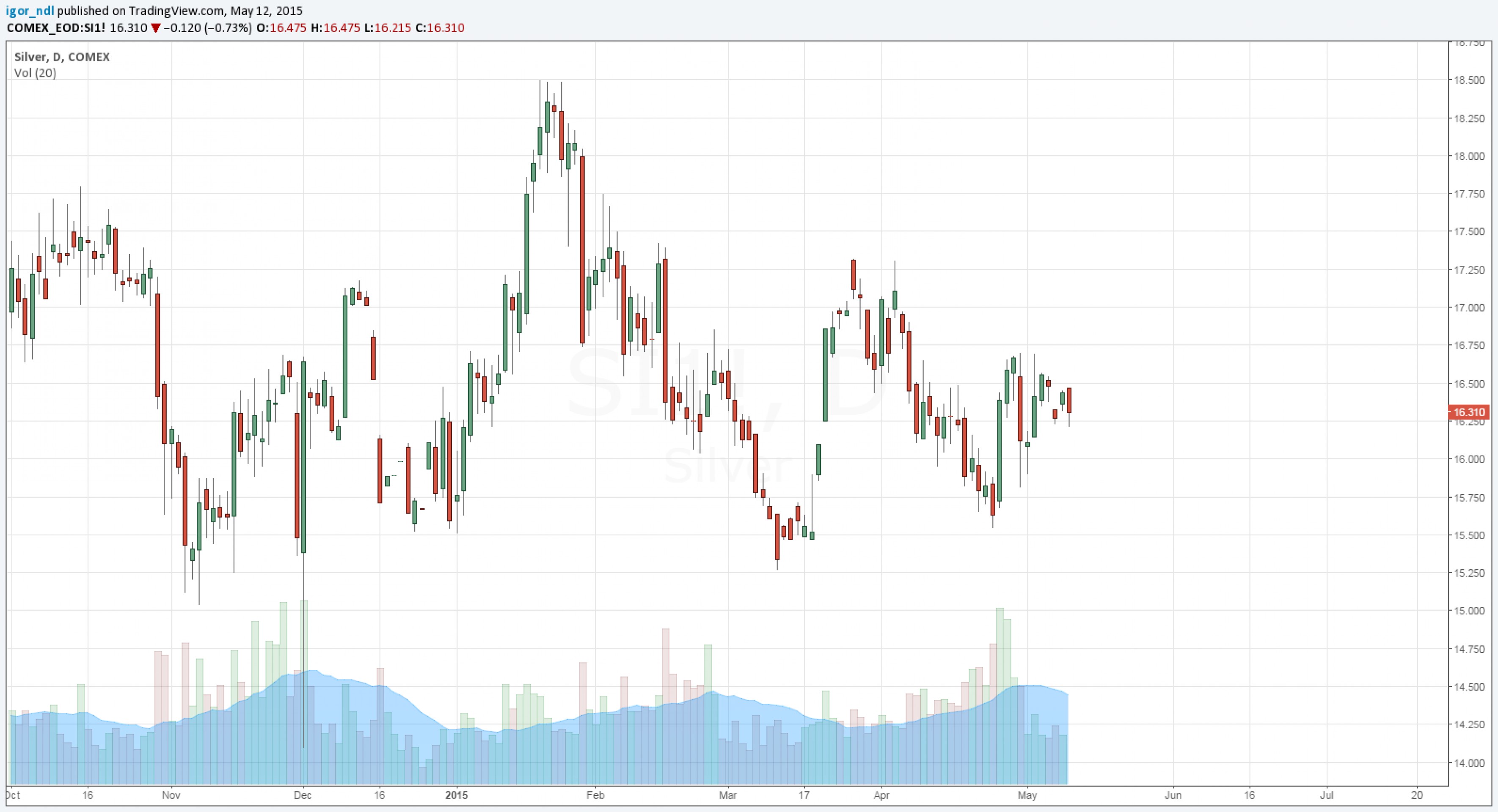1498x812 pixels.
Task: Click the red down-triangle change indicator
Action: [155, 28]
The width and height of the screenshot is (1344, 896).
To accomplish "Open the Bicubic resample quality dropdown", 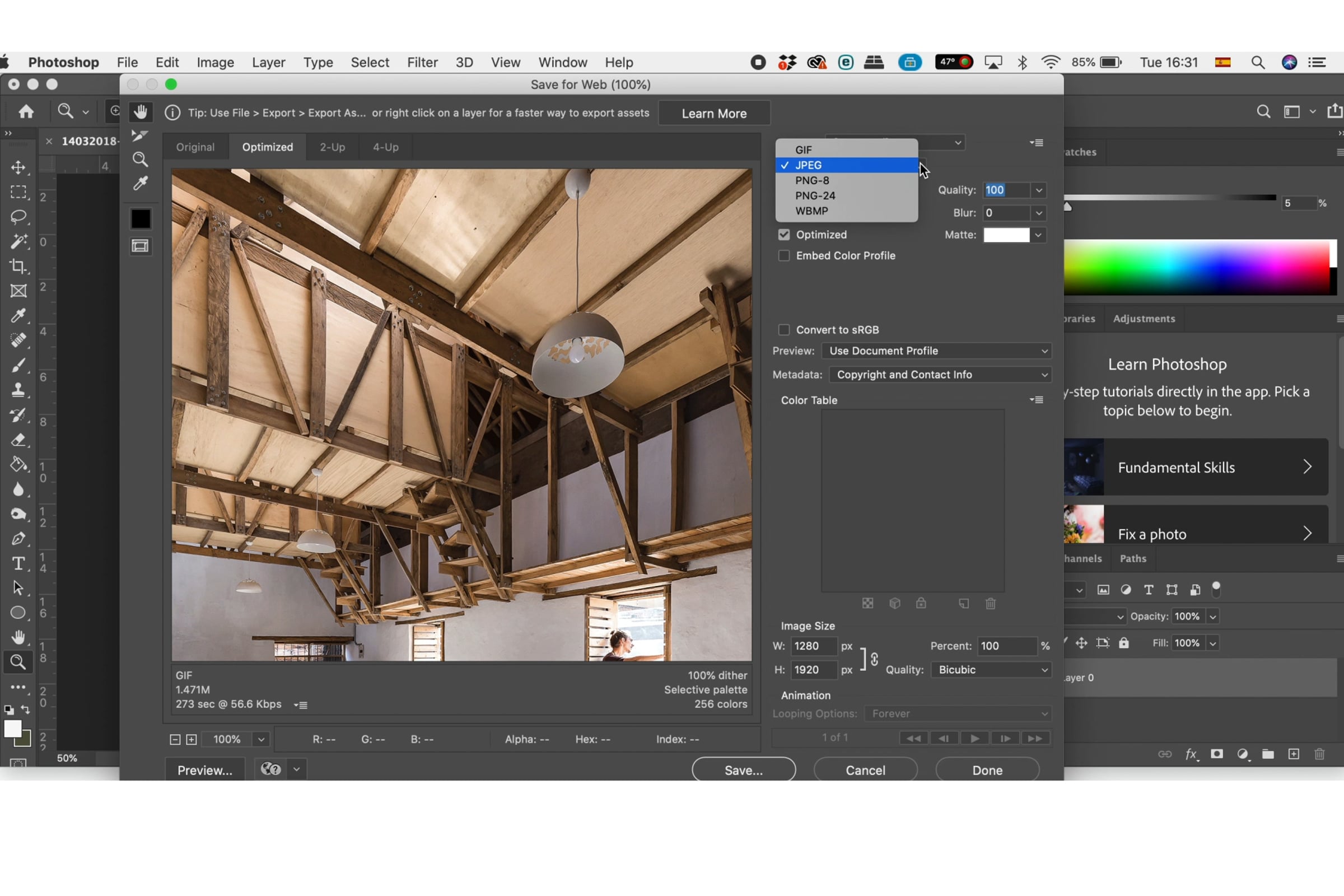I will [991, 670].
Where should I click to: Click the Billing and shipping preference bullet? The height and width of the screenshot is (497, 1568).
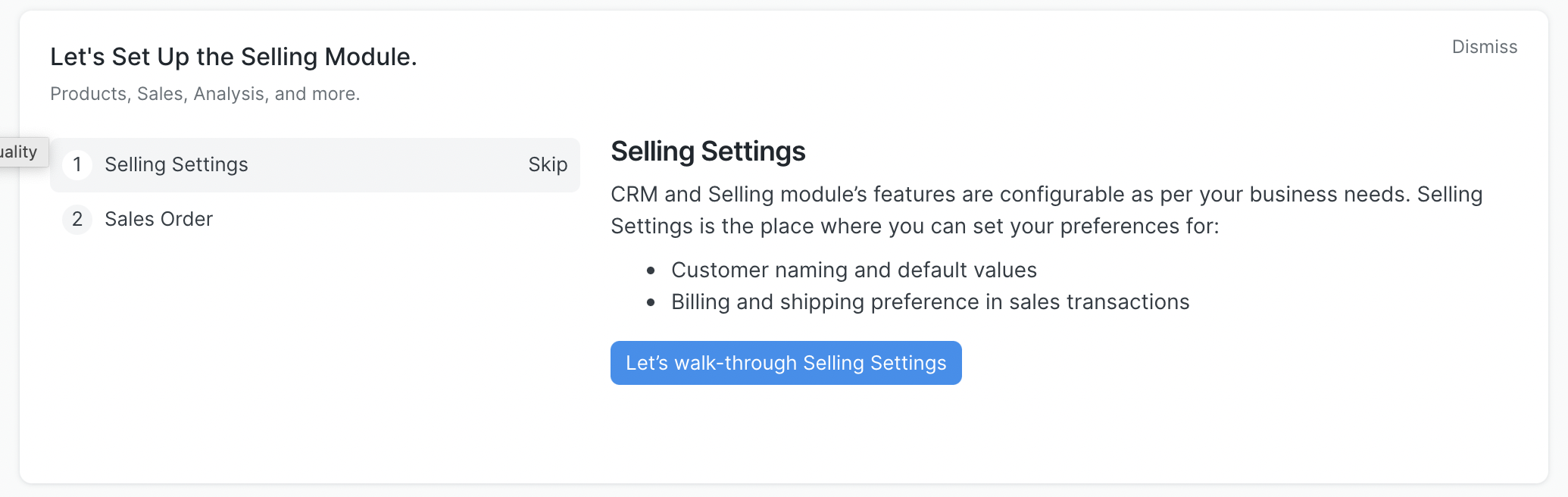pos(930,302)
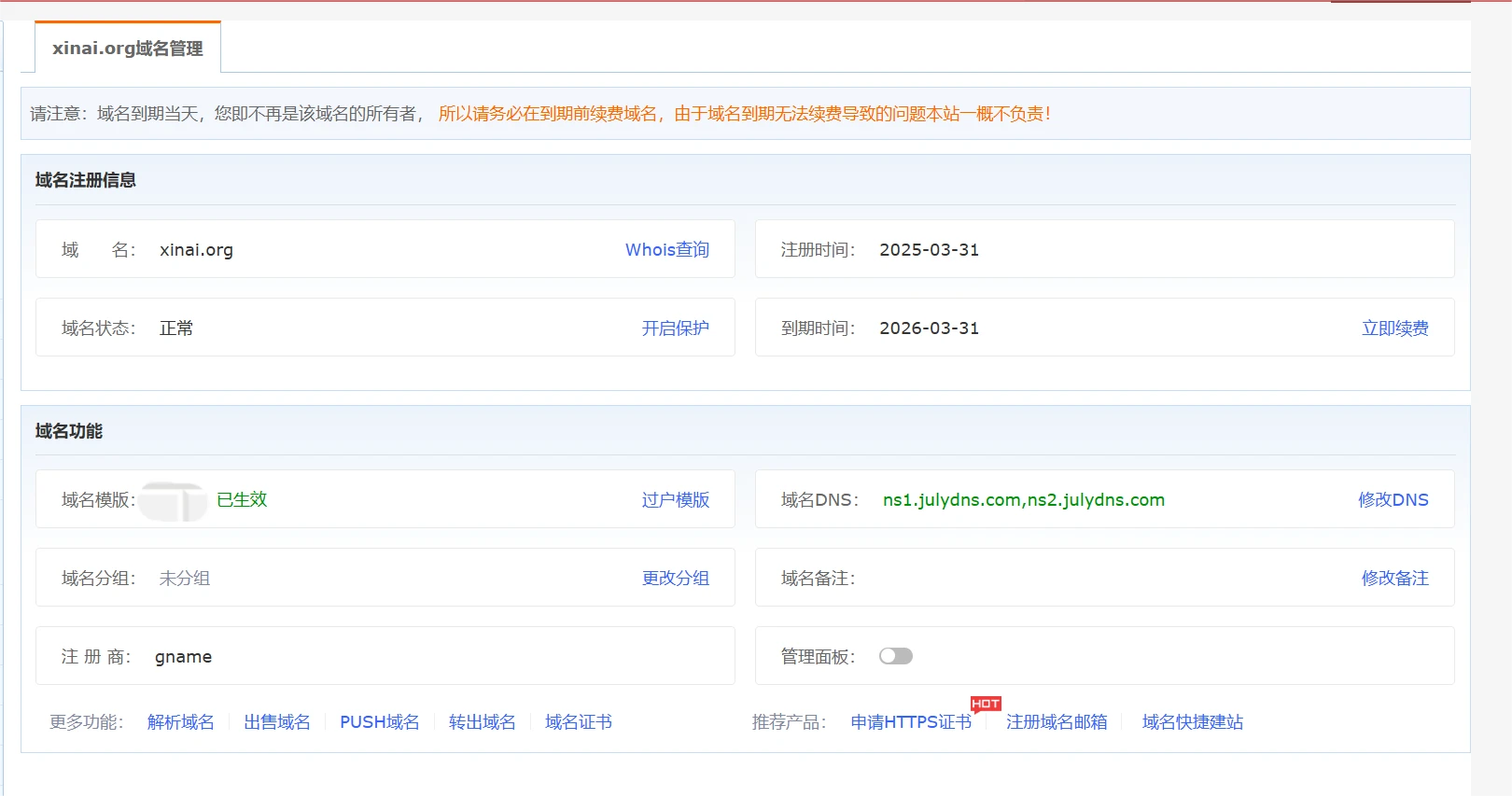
____________________
Convert the rows from the line with "Where should I" through the end of the rows into a Markdown table with the columns "Line No." and "Text", skipping blank lines and leaving out the pictures.

| Line No. | Text |
|---|---|
| 1 | Where should I click to: Click the Billing and shipping preference bullet? The height and width of the screenshot is (497, 1568). |
| 2 | pos(930,302) |